** Reading passage **

At the time that he gave Shuler the Intoxilyzer test, Officer Bohanon was

certified by the Tarrant County Medical Examiner’s Office to perform an

Intoxilyzer. The State presented extensive evidence through a forensic chemist

about the reliability and scientific theory of Intoxilyzers in general and of the

specific Intoxilyzer that Shuler used. The chemist testified that an individual’s

blood alcohol level does not typically change significantly in a forty-five minute

time span (which is close to the time between Shuler’s operation of his car and

the breath samples he provided).

The State charged Shuler with DWI, alleging that Shuler had been

intoxicated while driving because he either did not have the normal use of his

mental or physical faculties because of alcohol or he had a blood alcohol

concentration of at least 0.08. Shuler pled not guilty before a jury in July

2008. At the end of the trial, the jury found Shuler guilty, and the trial court

sentenced him to ninety days’ confinement that was suspended for twenty-four

3 months under several conditions of community supervision. Shuler filed his

notice of appeal.

Evidentiary Sufficiency

A person commits DWI if “the person is intoxicated while operating a

motor vehicle in a public place.” Tex. Penal Code Ann. § 49.04(a); Harkins v.

State, 268 S.W.3d 740, 748 (Tex. App.— Fort Worth 2008, pet. ref’d); see

also Paschall v. State, 285 S.W.3d 166, 174 (Tex. App.—Fort Worth 2009,

pet. ref’d) (“The elements of [DWI] are (1) the defendant, (2) operated, (3) a

motor vehicle, (4) while intoxicated, and (5) on or about the date alleged in the

State’s charging instrument.”). The penal code defines “intoxicated”

alternatively as “not having the normal use of mental or physical faculties by

reason of the introduction of alcohol . . . into the body” or as “having an

alcohol concentration of 0.08 or more.” Tex. Penal Code Ann. § 49.01(2)

(Vernon 2003); McCown v. State, 192 S.W.3d 158, 164 (Tex. App.—Fort

Worth 2006, pet. ref’d). Either definition of intoxication may be sufficient to

support a DWI conviction, even when there is evidence weighing against the

other definition. See Matula v. State, 972 S.W .2d 891, 893–94 (Tex.

App.—Corpus Christi 1998, no pet.) (holding that a blood alcohol concentration

of .129 was sufficient to support intoxication despite testimony from

eyewitnesses that the defendant was sober).

** What needs to be done **
Reproduce the DWI opinion word for word between "other definition. See" and "defendant was sober).", inclusive. The lines after this point are separate material, unrelated to the DWI opinion.

** Entries provided **
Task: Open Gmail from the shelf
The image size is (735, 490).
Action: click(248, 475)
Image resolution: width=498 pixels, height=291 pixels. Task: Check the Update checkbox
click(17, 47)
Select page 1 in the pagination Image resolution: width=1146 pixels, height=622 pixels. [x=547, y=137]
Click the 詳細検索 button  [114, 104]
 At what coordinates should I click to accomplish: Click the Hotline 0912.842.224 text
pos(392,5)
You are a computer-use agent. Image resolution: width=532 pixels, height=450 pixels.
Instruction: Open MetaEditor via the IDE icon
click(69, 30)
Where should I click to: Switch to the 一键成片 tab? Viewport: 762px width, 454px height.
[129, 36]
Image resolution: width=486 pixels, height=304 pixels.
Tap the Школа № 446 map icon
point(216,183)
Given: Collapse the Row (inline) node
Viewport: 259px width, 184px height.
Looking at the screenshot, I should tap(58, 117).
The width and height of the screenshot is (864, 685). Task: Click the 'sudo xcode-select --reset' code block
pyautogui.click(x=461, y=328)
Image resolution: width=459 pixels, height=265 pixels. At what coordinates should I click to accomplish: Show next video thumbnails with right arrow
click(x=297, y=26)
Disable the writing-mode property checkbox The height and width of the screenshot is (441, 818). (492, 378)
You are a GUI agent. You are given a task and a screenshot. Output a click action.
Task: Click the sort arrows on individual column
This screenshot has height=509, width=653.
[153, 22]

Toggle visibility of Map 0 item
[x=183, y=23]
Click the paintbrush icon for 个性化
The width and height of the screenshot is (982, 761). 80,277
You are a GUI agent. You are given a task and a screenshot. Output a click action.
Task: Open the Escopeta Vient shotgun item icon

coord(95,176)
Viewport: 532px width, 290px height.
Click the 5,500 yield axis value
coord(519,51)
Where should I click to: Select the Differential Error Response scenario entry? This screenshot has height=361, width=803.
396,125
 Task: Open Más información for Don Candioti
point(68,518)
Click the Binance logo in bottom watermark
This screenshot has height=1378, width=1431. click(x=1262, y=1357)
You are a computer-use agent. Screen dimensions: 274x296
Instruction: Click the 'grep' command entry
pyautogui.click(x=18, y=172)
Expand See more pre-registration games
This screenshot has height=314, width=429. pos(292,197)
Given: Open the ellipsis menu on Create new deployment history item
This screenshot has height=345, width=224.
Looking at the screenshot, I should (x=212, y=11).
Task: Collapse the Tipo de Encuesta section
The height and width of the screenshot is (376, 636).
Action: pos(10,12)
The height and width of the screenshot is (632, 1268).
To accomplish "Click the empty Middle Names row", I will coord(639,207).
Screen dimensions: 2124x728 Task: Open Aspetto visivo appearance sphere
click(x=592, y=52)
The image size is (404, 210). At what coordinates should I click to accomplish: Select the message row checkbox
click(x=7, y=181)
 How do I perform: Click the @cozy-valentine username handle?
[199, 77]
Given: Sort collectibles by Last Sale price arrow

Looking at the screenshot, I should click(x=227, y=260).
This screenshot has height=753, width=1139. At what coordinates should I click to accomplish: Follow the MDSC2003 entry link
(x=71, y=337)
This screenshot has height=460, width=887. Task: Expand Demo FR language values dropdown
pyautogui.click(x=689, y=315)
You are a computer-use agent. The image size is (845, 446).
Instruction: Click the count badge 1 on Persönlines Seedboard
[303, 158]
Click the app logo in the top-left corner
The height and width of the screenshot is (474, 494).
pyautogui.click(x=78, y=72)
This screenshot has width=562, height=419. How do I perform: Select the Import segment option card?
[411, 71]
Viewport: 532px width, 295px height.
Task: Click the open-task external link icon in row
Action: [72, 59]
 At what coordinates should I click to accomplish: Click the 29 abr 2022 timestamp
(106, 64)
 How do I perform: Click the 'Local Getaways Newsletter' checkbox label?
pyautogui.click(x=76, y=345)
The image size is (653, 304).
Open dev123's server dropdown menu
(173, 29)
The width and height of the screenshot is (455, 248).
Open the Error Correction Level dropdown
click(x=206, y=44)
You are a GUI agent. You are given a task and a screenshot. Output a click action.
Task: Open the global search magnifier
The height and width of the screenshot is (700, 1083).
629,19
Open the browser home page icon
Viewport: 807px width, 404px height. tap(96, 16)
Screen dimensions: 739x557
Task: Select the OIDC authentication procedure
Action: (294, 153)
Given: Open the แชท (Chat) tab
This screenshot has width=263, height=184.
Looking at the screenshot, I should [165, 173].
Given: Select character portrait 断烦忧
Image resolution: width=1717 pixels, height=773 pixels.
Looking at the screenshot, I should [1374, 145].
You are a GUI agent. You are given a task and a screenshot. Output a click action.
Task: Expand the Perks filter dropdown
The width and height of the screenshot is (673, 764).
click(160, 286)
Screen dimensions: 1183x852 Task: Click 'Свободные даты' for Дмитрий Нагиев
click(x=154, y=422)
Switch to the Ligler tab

** Task result **
other definition. See Matula v. State, 972 S.W .2d 891, 893–94 (Tex.

App.—Corpus Christi 1998, no pet.) (holding that a blood alcohol concentration

of .129 was sufficient to support intoxication despite testimony from

eyewitnesses that the defendant was sober).